Records from a dataset:
++++++++++++++++++++
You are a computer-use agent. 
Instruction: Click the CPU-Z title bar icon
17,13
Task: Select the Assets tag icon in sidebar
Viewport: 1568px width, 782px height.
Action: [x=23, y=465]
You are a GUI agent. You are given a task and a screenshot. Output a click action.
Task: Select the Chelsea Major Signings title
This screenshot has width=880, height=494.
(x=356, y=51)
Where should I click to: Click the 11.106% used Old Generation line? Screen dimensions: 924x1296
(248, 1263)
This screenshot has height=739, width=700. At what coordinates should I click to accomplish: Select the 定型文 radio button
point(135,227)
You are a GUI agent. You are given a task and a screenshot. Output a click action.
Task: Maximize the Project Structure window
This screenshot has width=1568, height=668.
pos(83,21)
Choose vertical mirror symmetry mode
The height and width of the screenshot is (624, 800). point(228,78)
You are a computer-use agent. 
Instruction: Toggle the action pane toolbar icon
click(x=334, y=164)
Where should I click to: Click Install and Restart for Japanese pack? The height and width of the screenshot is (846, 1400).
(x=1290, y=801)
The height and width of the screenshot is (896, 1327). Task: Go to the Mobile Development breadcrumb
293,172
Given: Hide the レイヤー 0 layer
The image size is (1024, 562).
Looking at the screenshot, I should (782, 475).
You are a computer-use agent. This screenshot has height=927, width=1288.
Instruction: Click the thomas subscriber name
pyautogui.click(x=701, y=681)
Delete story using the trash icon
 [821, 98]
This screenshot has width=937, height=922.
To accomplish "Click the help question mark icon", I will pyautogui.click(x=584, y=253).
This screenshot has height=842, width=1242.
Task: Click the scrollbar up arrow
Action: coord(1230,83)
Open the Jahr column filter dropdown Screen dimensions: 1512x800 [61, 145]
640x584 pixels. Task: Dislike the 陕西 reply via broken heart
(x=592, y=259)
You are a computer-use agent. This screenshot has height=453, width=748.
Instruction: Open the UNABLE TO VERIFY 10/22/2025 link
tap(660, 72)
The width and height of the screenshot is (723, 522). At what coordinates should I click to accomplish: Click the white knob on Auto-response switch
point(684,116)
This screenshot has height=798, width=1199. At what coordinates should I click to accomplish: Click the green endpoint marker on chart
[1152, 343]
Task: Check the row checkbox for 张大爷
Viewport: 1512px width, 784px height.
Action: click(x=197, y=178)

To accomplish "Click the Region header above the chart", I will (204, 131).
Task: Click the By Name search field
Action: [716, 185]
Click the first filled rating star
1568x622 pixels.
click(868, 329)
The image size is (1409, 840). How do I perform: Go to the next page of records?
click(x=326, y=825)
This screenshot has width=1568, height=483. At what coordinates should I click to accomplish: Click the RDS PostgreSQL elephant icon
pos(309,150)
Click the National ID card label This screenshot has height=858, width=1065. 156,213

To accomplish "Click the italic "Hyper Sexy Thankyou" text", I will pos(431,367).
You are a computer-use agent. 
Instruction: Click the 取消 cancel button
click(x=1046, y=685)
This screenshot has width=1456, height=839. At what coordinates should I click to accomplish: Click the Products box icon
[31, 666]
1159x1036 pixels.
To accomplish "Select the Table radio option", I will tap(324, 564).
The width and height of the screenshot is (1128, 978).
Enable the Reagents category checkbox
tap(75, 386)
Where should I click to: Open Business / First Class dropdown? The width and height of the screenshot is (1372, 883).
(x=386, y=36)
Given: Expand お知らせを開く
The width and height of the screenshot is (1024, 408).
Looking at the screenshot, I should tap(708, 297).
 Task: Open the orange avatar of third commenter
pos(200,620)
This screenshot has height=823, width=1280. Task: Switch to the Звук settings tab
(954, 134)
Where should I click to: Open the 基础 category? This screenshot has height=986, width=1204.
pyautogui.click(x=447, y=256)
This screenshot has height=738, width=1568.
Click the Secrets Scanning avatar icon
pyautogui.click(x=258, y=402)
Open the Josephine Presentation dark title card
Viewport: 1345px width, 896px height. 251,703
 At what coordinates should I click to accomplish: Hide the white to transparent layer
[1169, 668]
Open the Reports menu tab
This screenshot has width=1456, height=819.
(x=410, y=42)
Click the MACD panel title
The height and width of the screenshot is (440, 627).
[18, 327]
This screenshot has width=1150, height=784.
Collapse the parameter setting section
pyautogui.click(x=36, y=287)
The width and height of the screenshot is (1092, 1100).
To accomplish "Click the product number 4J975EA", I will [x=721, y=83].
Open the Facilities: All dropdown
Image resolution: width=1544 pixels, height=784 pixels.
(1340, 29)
++++++++++++++++++++
Objective:
Lay out each line of the listing above as a numbered list, leaving out any blank lines.

Response:
1. You are a computer-use agent. 
2. Instruction: Click the CPU-Z title bar icon
3. 17,13
4. Task: Select the Assets tag icon in sidebar
5. Viewport: 1568px width, 782px height.
6. Action: [x=23, y=465]
7. You are a GUI agent. You are given a task and a screenshot. Output a click action.
8. Task: Select the Chelsea Major Signings title
9. This screenshot has width=880, height=494.
10. (x=356, y=51)
11. Where should I click to: Click the 11.106% used Old Generation line? Screen dimensions: 924x1296
12. (248, 1263)
13. This screenshot has height=739, width=700. At what coordinates should I click to accomplish: Select the 定型文 radio button
14. point(135,227)
15. You are a GUI agent. You are given a task and a screenshot. Output a click action.
16. Task: Maximize the Project Structure window
17. This screenshot has width=1568, height=668.
18. pos(83,21)
19. Choose vertical mirror symmetry mode
20. The height and width of the screenshot is (624, 800). point(228,78)
21. You are a computer-use agent. 
22. Instruction: Toggle the action pane toolbar icon
23. click(x=334, y=164)
24. Where should I click to: Click Install and Restart for Japanese pack? The height and width of the screenshot is (846, 1400).
25. (x=1290, y=801)
26. The height and width of the screenshot is (896, 1327). Task: Go to the Mobile Development breadcrumb
27. 293,172
28. Given: Hide the レイヤー 0 layer
29. The image size is (1024, 562).
30. Looking at the screenshot, I should (782, 475).
31. You are a computer-use agent. This screenshot has height=927, width=1288.
32. Instruction: Click the thomas subscriber name
33. pyautogui.click(x=701, y=681)
34. Delete story using the trash icon
35.  [821, 98]
36. This screenshot has width=937, height=922.
37. To accomplish "Click the help question mark icon", I will pyautogui.click(x=584, y=253).
38. This screenshot has height=842, width=1242.
39. Task: Click the scrollbar up arrow
40. Action: coord(1230,83)
41. Open the Jahr column filter dropdown Screen dimensions: 1512x800 [61, 145]
42. 640x584 pixels. Task: Dislike the 陕西 reply via broken heart
43. (x=592, y=259)
44. You are a computer-use agent. This screenshot has height=453, width=748.
45. Instruction: Open the UNABLE TO VERIFY 10/22/2025 link
46. tap(660, 72)
47. The width and height of the screenshot is (723, 522). At what coordinates should I click to accomplish: Click the white knob on Auto-response switch
48. point(684,116)
49. This screenshot has height=798, width=1199. At what coordinates should I click to accomplish: Click the green endpoint marker on chart
50. [1152, 343]
51. Task: Check the row checkbox for 张大爷
52. Viewport: 1512px width, 784px height.
53. Action: click(x=197, y=178)
54. To accomplish "Click the Region header above the chart", I will (204, 131).
55. Task: Click the By Name search field
56. Action: [716, 185]
57. Click the first filled rating star
58. 1568x622 pixels.
59. click(868, 329)
60. The image size is (1409, 840). How do I perform: Go to the next page of records?
61. click(x=326, y=825)
62. This screenshot has width=1568, height=483. At what coordinates should I click to accomplish: Click the RDS PostgreSQL elephant icon
63. pos(309,150)
64. Click the National ID card label This screenshot has height=858, width=1065. 156,213
65. To accomplish "Click the italic "Hyper Sexy Thankyou" text", I will pos(431,367).
66. You are a computer-use agent. 
67. Instruction: Click the 取消 cancel button
68. click(x=1046, y=685)
69. This screenshot has width=1456, height=839. At what coordinates should I click to accomplish: Click the Products box icon
70. [31, 666]
71. 1159x1036 pixels.
72. To accomplish "Select the Table radio option", I will tap(324, 564).
73. The width and height of the screenshot is (1128, 978).
74. Enable the Reagents category checkbox
75. tap(75, 386)
76. Where should I click to: Open Business / First Class dropdown? The width and height of the screenshot is (1372, 883).
77. (x=386, y=36)
78. Given: Expand お知らせを開く
79. The width and height of the screenshot is (1024, 408).
80. Looking at the screenshot, I should tap(708, 297).
81.  Task: Open the orange avatar of third commenter
82. pos(200,620)
83. This screenshot has height=823, width=1280. Task: Switch to the Звук settings tab
84. (954, 134)
85. Where should I click to: Open the 基础 category? This screenshot has height=986, width=1204.
86. pyautogui.click(x=447, y=256)
87. This screenshot has height=738, width=1568.
88. Click the Secrets Scanning avatar icon
89. pyautogui.click(x=258, y=402)
90. Open the Josephine Presentation dark title card
91. Viewport: 1345px width, 896px height. 251,703
92.  At what coordinates should I click to accomplish: Hide the white to transparent layer
93. [1169, 668]
94. Open the Reports menu tab
95. This screenshot has width=1456, height=819.
96. (x=410, y=42)
97. Click the MACD panel title
98. The height and width of the screenshot is (440, 627).
99. [18, 327]
100. This screenshot has width=1150, height=784.
101. Collapse the parameter setting section
102. pyautogui.click(x=36, y=287)
103. The width and height of the screenshot is (1092, 1100).
104. To accomplish "Click the product number 4J975EA", I will [x=721, y=83].
105. Open the Facilities: All dropdown
106. Image resolution: width=1544 pixels, height=784 pixels.
107. (1340, 29)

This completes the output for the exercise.